Xeng
Rating: 9/10
Geoff Farina is one hell of a guy. As the front man of the innovative Karate, he has deployed a battery of guitar techniques and instrumentation for almost a decade and a half. Dissecting music as if profanating corpses was allowed, the trio - with Jeffrey Goddard on bass and Gavin McCarthy on drums - explores the listener’s inner sanctum by stealing his or her virginity from minute one. Nevertheless, Karate’s music represents a huge challenge to the incurious, casual enthusiast. In fact, pummelling off-centre chords served with loose beats that blur like an overreacting spermatozoid is not an easy meal to digest.
Like I said, Geoff Farina is one hell of a guy. I don’t know him personally, but I wish I did. His music, along with the other Karate folks or any of his multiple collaborations, has soul-stealing properties, and succeeds in hybridising the post-everything tactics of all stripes. One year after forming Karate (1992) - whose last year’s Pockets was dubbed an “indie gem” by no less than CNN - he co-founded the folksy Secret Stars with Jodi Buonanno. Since then, he has been busy working with an array of musicians, and in 1998 he finally dropped his solo debut, the cohesive Usonian Dream Sequence.
This New Salt record is the first output coming from Geoff Farina as accompanied by guitarist Dan Littleton (known for his album with Tara Jane O’Neil) and the jazz drummer Luther Gray. It’s a 7-track cerebral journey which purposely sutures your brain while extracting your attention from the outside world. Its ill-tuned guitars insist on sharp, contemplative spasms while Gray’s beats trap themselves in locked, panoramic grooves.
What makes this new collective cuts above the generic, post-90s space rock norm is its ability to sound fresh, anaemic and simultaneously powerful within the incidental, microscopic details it releases. The final track, “Pouring Water on Stone,” proves just that; it instinctively seeks a direction but, in the end, is more than willing to resignedly pack its instruments and leave the room to come again tomorrow.

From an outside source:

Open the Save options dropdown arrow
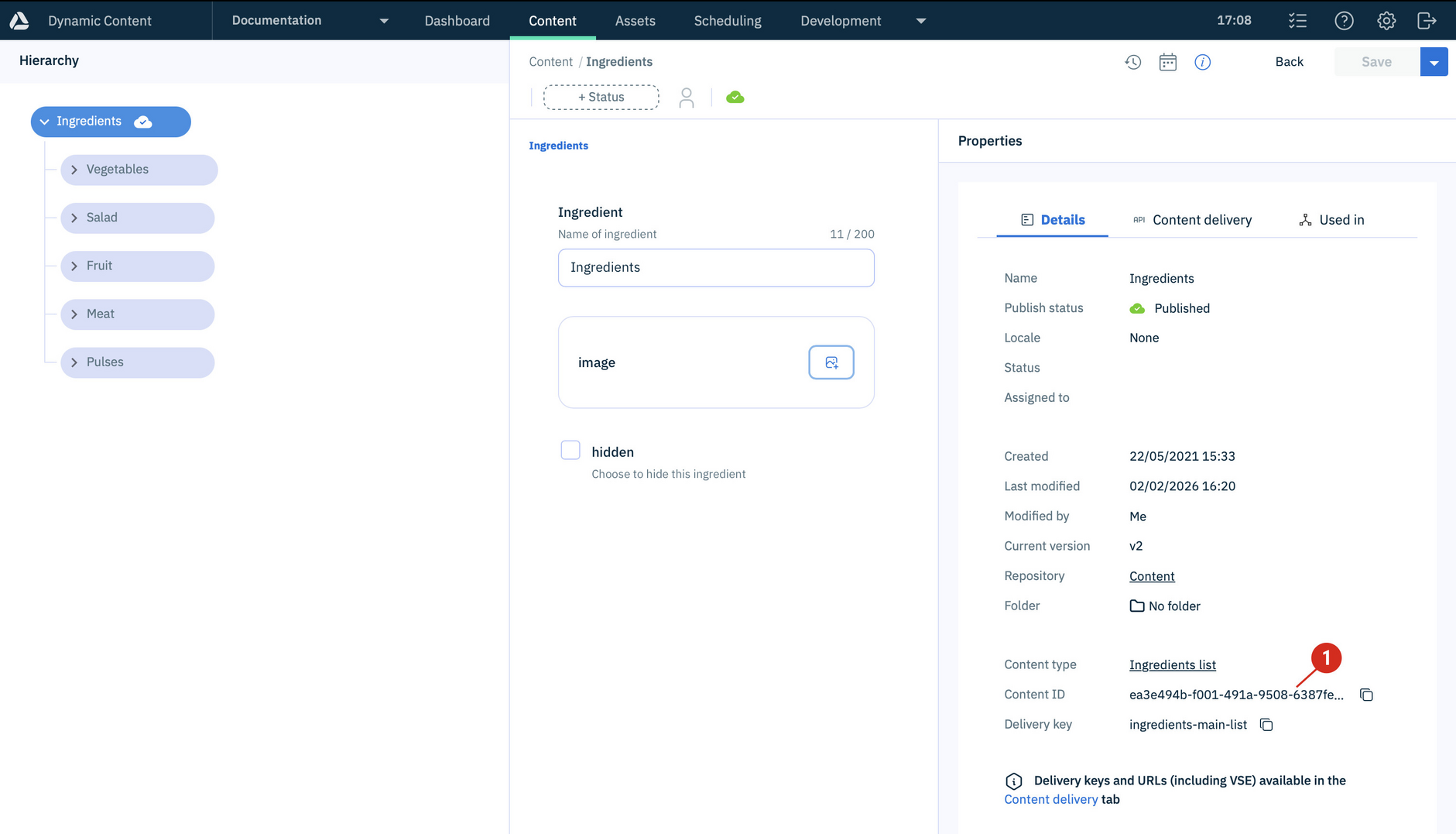[x=1434, y=62]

Considering that the idea of New Salt came after they sonically illustrated silent movies live - notably Beckett’s and Ray’s classics - suddenly everything makes sense.

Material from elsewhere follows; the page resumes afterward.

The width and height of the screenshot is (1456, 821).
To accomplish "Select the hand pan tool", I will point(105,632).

But the languorous path was drafted from track one; the 3-minute “Harmonia” would possibly work better as an interlude than as an opener, particularly because it then segues to the epic title track. “Song for Che” is as political as Godspeed You! Black Emperor dared to be on Yanqui U.X.O., that is to say, barely. This hasn’t been a poor year in analytical music after all; if you enjoyed David Pajo’s solo debut, you should love this. Just try and fill it with the words you like and it will soon become the best soundtrack to over-caffeinated mornings, guaranteed.